YOUR GOAL.
Which lines in the data below contain the word "computer"? Copy each of them.

Dataset excerpts:
++++++++++++++++++++

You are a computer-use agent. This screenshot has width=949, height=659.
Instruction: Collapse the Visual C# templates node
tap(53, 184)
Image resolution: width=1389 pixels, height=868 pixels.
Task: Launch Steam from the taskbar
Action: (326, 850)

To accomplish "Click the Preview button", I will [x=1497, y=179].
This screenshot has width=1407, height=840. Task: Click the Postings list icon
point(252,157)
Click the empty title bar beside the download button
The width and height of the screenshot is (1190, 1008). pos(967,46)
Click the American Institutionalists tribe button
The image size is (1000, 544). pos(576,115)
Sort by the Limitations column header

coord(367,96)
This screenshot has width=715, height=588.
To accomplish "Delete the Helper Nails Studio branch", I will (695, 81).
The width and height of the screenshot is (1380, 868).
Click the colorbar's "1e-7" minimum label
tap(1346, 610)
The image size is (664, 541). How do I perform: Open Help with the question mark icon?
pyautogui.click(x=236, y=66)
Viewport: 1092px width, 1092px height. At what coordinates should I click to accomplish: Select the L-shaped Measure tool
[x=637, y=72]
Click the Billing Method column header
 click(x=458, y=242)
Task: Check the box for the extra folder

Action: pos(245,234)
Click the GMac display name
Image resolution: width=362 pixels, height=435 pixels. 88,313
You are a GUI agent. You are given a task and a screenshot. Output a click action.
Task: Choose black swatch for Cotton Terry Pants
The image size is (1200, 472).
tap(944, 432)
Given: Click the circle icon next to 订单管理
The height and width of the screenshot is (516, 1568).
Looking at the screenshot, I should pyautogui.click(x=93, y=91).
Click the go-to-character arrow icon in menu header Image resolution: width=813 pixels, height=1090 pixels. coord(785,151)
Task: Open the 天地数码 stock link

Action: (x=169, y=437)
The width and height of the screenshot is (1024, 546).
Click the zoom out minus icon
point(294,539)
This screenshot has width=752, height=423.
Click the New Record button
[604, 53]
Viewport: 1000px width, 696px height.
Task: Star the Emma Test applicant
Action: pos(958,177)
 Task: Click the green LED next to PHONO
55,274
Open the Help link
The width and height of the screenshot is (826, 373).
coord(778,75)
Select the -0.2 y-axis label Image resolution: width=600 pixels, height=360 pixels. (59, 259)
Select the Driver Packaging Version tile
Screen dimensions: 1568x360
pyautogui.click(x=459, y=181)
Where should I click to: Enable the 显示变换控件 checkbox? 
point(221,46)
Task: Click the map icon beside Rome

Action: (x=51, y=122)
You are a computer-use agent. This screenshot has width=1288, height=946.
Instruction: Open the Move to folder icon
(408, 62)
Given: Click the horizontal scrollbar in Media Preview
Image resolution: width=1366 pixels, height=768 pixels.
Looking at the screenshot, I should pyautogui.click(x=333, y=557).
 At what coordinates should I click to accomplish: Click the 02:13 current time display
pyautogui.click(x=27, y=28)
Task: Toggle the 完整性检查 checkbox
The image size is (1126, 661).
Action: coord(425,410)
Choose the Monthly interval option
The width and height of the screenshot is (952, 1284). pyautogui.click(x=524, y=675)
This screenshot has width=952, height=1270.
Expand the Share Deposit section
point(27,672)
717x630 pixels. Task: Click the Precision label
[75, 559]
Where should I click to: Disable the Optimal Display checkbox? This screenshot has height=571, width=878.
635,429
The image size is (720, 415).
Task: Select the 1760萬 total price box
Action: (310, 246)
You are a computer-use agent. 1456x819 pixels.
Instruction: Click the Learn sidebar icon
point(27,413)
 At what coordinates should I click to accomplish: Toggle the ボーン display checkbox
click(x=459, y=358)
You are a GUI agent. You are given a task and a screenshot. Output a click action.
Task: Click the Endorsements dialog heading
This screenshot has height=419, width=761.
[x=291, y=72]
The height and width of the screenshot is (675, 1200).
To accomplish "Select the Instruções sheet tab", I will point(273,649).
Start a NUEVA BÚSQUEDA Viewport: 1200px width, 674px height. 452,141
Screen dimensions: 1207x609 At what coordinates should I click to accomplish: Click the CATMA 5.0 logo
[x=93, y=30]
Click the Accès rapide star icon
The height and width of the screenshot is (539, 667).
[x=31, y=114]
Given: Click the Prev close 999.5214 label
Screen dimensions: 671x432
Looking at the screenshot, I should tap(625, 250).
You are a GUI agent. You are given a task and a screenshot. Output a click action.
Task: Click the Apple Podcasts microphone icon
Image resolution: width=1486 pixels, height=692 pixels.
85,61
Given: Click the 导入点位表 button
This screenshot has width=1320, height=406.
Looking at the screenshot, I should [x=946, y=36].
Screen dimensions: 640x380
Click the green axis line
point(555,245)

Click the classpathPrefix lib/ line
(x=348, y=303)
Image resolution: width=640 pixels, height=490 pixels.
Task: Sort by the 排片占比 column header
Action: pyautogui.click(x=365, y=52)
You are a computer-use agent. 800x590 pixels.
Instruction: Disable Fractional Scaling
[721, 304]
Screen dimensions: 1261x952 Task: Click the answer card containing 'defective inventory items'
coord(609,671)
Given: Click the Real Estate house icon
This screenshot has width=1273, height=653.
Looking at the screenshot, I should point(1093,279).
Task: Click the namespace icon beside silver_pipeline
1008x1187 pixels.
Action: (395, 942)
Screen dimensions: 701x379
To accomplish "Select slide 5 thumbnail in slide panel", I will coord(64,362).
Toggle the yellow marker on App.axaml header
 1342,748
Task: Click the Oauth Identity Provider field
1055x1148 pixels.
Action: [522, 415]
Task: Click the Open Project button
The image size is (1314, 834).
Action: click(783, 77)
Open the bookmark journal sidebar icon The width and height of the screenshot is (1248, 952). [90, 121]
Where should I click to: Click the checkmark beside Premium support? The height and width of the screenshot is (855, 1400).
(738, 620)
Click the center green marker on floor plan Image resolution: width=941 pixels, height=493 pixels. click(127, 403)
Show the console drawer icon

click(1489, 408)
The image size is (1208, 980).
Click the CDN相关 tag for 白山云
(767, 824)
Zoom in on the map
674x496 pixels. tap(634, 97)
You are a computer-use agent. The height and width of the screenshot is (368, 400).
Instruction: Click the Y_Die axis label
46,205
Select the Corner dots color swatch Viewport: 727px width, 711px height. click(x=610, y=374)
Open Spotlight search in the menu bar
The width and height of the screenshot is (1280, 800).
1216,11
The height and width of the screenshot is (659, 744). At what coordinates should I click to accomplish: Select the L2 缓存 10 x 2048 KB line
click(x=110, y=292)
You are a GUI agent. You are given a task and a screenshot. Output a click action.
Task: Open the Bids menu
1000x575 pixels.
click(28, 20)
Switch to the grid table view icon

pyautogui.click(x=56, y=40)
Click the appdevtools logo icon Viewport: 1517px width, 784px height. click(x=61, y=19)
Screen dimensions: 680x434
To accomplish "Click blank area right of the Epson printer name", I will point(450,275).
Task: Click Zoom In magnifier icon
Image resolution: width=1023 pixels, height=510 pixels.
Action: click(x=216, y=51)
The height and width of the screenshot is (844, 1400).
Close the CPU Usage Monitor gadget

++++++++++++++++++++

PROBLEM SOLUTION.
You are a computer-use agent. This screenshot has width=949, height=659.
You are a computer-use agent. This screenshot has width=1288, height=946.
You are a computer-use agent. 1456x819 pixels.
You are a computer-use agent. 800x590 pixels.
You are a computer-use agent. The height and width of the screenshot is (368, 400).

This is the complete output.